> **Provided text**:
++++++++++++++++++++

The Data Ecosystem makes it possible to collate and analyse all that data from those different sources to understand what actions to take.
“That’s where the real benefits are from this. We can use this to develop easy ways to capture data, share it and interpret it that many other people can use,” Tweddle continued.
This could include people with their own land holdings, businesses, conservation charities, local community groups or park managers.
“We are working with them to look at how they can collect this data, share it with our system, and how we can help them interpret it. There’s so much potential, but you have to have that technical infrastructure with the expertise to put it together underneath it,” said Tweddle.
Now the gardens are open, the NHM is ready to throw huge volumes of data at the system and check everything holds. The next step is to start looking at putting an interpretive layer on top of the system to enable users to put their data in and have some interpretation come back out.
The NHM is using the AWS SageMaker machine learning platform to enable that functionality, with the data product microservice acting as the backend, feeding through the data.
“We’re building a system where SageMaker can connect to that data product service. That enables us to have a physical separation between the raw data that gets collected, so the initial data that gets brought in, versus the data that we want users to use for their research,” said Hale. “We have that process that takes that raw data into the data products and that can then be accessed by SageMaker.”
The NHM is expecting to generate reams of data from its new system, about 20 terabytes in the first year, the majority coming from audio recordings. The 25 sensors throughout the museum gardens will be recording audio on a continuous basis and writing it to the Data Ecosystem.
While currently, the system is restricted to internal researchers within the NHM datacentre, longer term, the NHM plans to share data with the wider biodiversity sector. This sector has gone from being data poor (and lacking enough information about nature to analyse events and take action) to being data flooded – but this brings its own challenges, according to Tweddle.
John Tweddle, Angela Marmont Centre for UK Biodiversity at NHM
“We’re at the point now – with acoustic sensors, environmental DNA, visual recording – that we’re close to being data flooded. Then it’s the big questions around how do we handle, condense and combine that data, and what does and doesn’t work when you try to combine data types. This infrastructure with the Data Ecosystem gives us the opportunity to really delve into that,” he added.
The NHM hopes the technology available as part of the project will inspire more people to connect with nature. The UK has around 70,000 to 90,000 volunteers who visually observe wildlife in terms of acoustics and eDNA, but Hale estimates it is probably fewer than 500 people who are active researchers.

++++++++++++++++++++

> **Records supplied**:
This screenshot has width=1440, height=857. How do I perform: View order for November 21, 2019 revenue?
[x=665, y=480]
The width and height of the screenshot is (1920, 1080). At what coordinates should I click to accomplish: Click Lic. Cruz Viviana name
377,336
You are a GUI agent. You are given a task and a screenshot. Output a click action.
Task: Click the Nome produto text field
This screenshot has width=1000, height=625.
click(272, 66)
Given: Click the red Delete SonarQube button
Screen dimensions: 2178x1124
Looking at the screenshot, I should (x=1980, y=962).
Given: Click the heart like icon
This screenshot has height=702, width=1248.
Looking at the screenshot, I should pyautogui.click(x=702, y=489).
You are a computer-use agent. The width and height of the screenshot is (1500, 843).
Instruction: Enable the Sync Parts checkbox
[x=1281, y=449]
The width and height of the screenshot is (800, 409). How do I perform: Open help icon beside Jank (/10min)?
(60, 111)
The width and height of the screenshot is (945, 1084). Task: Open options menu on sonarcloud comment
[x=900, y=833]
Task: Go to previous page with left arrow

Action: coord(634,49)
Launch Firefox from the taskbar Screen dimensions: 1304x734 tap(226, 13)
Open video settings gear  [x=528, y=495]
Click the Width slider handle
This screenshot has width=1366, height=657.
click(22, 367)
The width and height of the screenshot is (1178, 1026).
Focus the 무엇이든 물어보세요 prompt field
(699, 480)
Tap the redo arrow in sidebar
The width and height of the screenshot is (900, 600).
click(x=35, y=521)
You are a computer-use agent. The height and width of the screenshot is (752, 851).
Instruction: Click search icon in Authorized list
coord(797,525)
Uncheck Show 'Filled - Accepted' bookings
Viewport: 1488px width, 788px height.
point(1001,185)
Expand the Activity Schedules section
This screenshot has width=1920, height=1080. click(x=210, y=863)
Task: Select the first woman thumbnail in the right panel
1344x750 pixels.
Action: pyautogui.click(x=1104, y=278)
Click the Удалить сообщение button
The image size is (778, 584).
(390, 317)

++++++++++++++++++++

> **Things to do**:
#1 Answer these questions from the Data Ecosystem article, labeling each answer with its letter.
(a) How much data does the NHM expect to generate in the first year?
(b) Which machine learning platform is the NHM using to enable the interpretive functionality?
(c) How many sensors are placed throughout the museum gardens?
#2 Output the passage of the Data Ecosystem article that begins with the words "This could include" and ends with the words "through the data.".
#3 List every group that the Data Ecosystem article says could be among the many other people using the easy ways to capture, share and interpret data.
Base every answer on the Data Ecosystem article alone.

> **Solutions below**:
#1
(a) About 20 terabytes.
(b) The AWS SageMaker machine learning platform.
(c) 25 sensors.

#2
This could include people with their own land holdings, businesses, conservation charities, local community groups or park managers.
“We are working with them to look at how they can collect this data, share it with our system, and how we can help them interpret it. There’s so much potential, but you have to have that technical infrastructure with the expertise to put it together underneath it,” said Tweddle.
Now the gardens are open, the NHM is ready to throw huge volumes of data at the system and check everything holds. The next step is to start looking at putting an interpretive layer on top of the system to enable users to put their data in and have some interpretation come back out.
The NHM is using the AWS SageMaker machine learning platform to enable that functionality, with the data product microservice acting as the backend, feeding through the data.

#3
- People with their own land holdings
- Businesses
- Conservation charities
- Local community groups
- Park managers